The conference revealed that the parties expected to present little evidence at trial; that most, if not all, material facts could be stipulated; and that all proposed exhibits could be admitted without objection. Accordingly, I ordered the trial continued generally and directed the parties as follows:
3. On or within 15 days from the date of this order, the parties shall submit a comprehensive factual stipulation, including all stipulated exhibits. At the time that the stipulation is filed, the parties shall file, as well, affidavits in support of their respective positions.
4. On or within 15 days of the date of this order, each party shall inform the court whether it wishes the matter to be submitted on the stipulated record, including affidavits, or whether he or she requests an evidentiary hearing. If an evidentiary hearing is requested, the requesting party shall indicate the estimated length of the hearing and the nature and character of the evidence he or she wishes to present.
5. Following the filing of all documents called for under this order, the court will decide whether an evidentiary hearing is required and, if so, will contact counsel to schedule trial.
Pretrial Order dated March 16, 1993 at 2-3.
The joint stipulation was filed on March 31, 1993. By letter dated March 31, 1993, plaintiffs counsel stated, “I have not yet received a copy of Mr. Stitham’s affidavit so I cannot definitely say that I won’t be requesting an evidentiary hearing. However, I believe the parties might be better served if [defendant’s counsel] and I briefed the issued [sic] for the court.”

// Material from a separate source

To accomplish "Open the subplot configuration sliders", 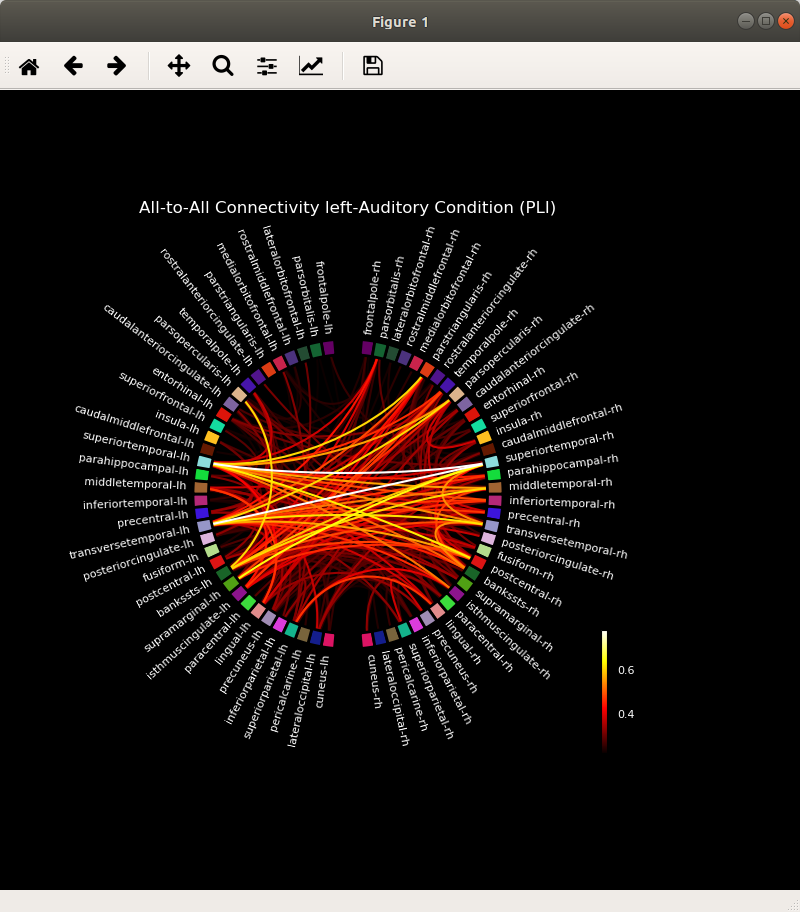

Plaintiff submitted a sparse, half-page affidavit in support of her claim; defendant submitted none. At no time did plaintiff request a hearing or otherwise comply with the March 16 order’s terms relating to a hearing request. Thus, I conclude that the plaintiff has waived an evidentiary hearing and is content to submit the matter for decision on the present record.
II. COUNT I: DISCHARGEABILITY
A. Facts.
Peter Stitham and Bonnie Stitham were divorced on September 30, 1991. The divorce judgment, negotiated by the parties, states in pertinent part:
Defendant [Peter Stitham] is awarded his pension at the Maine State Retirement; and, for releasing her interest therein, Defendant shall pay Plaintiff [Bonnie Stitham] the sum of Eight Thousand Dollars ($8,000) at Nine Percent (9%) interest within one (1) year from the date of this judgement; execution to issue.
No alimony is awarded to either party.
Judgment for Divorce, dated September 20, 1991, at 3.
The debtor filed his Chapter 7 petition on June 19, 1992, without having made any payment on the pension-related obligation.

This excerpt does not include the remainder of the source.